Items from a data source
_____

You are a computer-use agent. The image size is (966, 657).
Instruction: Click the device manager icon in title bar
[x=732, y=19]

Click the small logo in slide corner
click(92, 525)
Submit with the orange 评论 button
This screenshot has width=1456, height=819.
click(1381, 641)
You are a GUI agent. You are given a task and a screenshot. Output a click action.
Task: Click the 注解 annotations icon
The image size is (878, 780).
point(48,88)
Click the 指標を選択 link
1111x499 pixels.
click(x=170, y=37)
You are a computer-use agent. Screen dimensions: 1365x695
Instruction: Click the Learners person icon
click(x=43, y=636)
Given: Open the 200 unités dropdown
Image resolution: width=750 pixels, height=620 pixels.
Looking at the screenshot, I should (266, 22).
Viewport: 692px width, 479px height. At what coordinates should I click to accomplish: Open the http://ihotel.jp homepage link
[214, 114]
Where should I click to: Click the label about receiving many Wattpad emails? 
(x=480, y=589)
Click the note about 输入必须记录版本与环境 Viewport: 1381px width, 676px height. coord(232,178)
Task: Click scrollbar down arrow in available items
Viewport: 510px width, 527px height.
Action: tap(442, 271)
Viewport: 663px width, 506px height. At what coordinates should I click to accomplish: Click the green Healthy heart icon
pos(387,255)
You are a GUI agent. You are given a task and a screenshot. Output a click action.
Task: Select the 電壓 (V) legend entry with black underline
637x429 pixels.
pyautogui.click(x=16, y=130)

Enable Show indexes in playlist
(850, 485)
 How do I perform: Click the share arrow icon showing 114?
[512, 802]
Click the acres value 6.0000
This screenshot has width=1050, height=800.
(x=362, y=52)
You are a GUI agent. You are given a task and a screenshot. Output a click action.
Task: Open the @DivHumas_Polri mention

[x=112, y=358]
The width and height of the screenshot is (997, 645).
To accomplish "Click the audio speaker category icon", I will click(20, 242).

_____

**Work order:**
Retype each line above, keeping every character.

**Finished exercise:**
You are a computer-use agent. The image size is (966, 657).
Instruction: Click the device manager icon in title bar
[x=732, y=19]

Click the small logo in slide corner
click(92, 525)
Submit with the orange 评论 button
This screenshot has width=1456, height=819.
click(1381, 641)
You are a GUI agent. You are given a task and a screenshot. Output a click action.
Task: Click the 注解 annotations icon
The image size is (878, 780).
point(48,88)
Click the 指標を選択 link
1111x499 pixels.
click(x=170, y=37)
You are a computer-use agent. Screen dimensions: 1365x695
Instruction: Click the Learners person icon
click(x=43, y=636)
Given: Open the 200 unités dropdown
Image resolution: width=750 pixels, height=620 pixels.
Looking at the screenshot, I should (266, 22).
Viewport: 692px width, 479px height. At what coordinates should I click to accomplish: Open the http://ihotel.jp homepage link
[214, 114]
Where should I click to: Click the label about receiving many Wattpad emails? 
(x=480, y=589)
Click the note about 输入必须记录版本与环境 Viewport: 1381px width, 676px height. coord(232,178)
Task: Click scrollbar down arrow in available items
Viewport: 510px width, 527px height.
Action: tap(442, 271)
Viewport: 663px width, 506px height. At what coordinates should I click to accomplish: Click the green Healthy heart icon
pos(387,255)
You are a GUI agent. You are given a task and a screenshot. Output a click action.
Task: Select the 電壓 (V) legend entry with black underline
637x429 pixels.
pyautogui.click(x=16, y=130)

Enable Show indexes in playlist
(850, 485)
 How do I perform: Click the share arrow icon showing 114?
[512, 802]
Click the acres value 6.0000
This screenshot has width=1050, height=800.
(x=362, y=52)
You are a GUI agent. You are given a task and a screenshot. Output a click action.
Task: Open the @DivHumas_Polri mention

[x=112, y=358]
The width and height of the screenshot is (997, 645).
To accomplish "Click the audio speaker category icon", I will click(20, 242).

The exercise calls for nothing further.